What to work on: All the entries need to be duplicated exactly, with the pictures omitted.

Data listing:
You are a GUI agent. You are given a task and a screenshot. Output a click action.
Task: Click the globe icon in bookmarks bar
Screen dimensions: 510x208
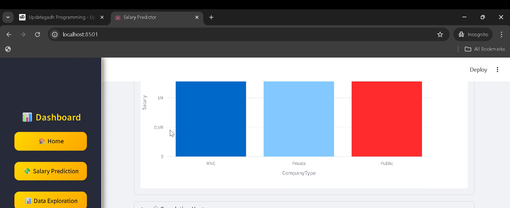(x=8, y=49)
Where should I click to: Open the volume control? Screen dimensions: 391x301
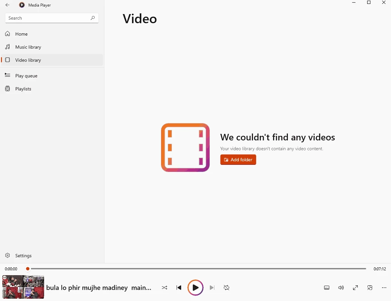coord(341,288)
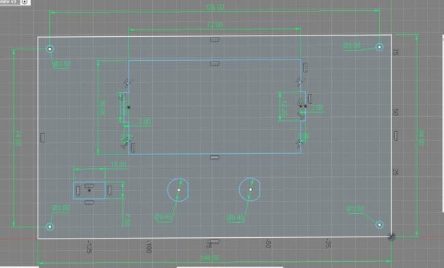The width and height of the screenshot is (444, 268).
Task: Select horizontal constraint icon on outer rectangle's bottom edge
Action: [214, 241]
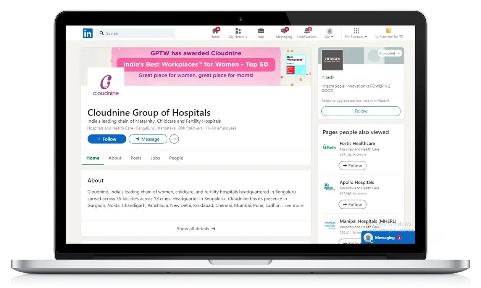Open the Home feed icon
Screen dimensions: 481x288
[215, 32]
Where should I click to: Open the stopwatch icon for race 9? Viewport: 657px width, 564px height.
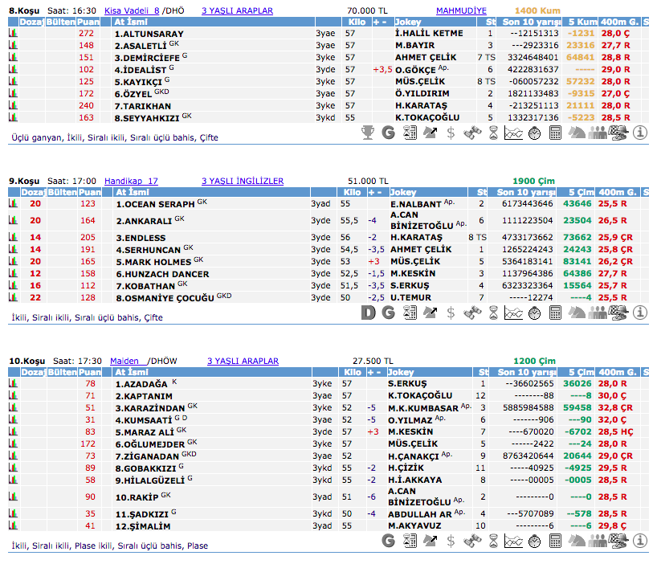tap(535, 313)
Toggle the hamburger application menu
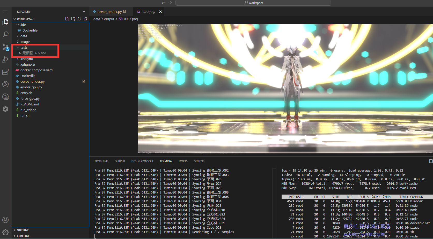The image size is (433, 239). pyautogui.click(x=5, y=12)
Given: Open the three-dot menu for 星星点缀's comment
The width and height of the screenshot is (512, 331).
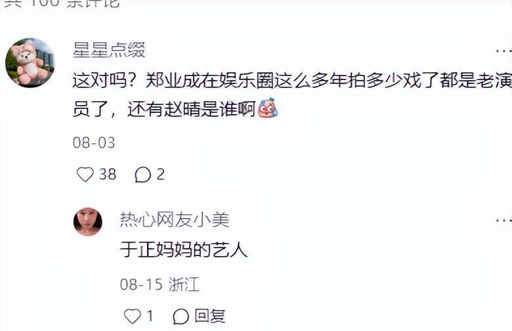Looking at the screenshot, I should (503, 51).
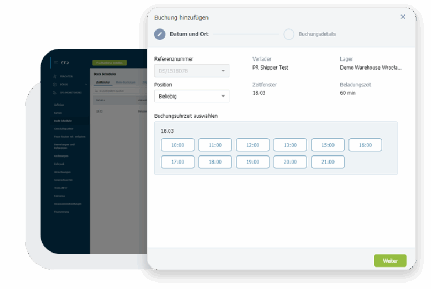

Solution:
You are a GUI agent. You are given a task and a screenshot. Output a click action.
Task: Click the globe icon in bookmarks bar
Screen dimensions: 510x208
(x=8, y=49)
Where should I click to: Open the volume control? Screen dimensions: 391x301
coord(341,288)
The width and height of the screenshot is (444, 268).
Task: Select horizontal constraint icon on outer rectangle's bottom edge
Action: [214, 241]
Open the Home feed icon
Screen dimensions: 481x288
[215, 32]
Where should I click to: Open the stopwatch icon for race 9? Viewport: 657px width, 564px height.
tap(535, 313)
Toggle the hamburger application menu
The image size is (433, 239). pyautogui.click(x=5, y=12)
Given: Open the three-dot menu for 星星点缀's comment
The width and height of the screenshot is (512, 331).
Looking at the screenshot, I should (503, 51).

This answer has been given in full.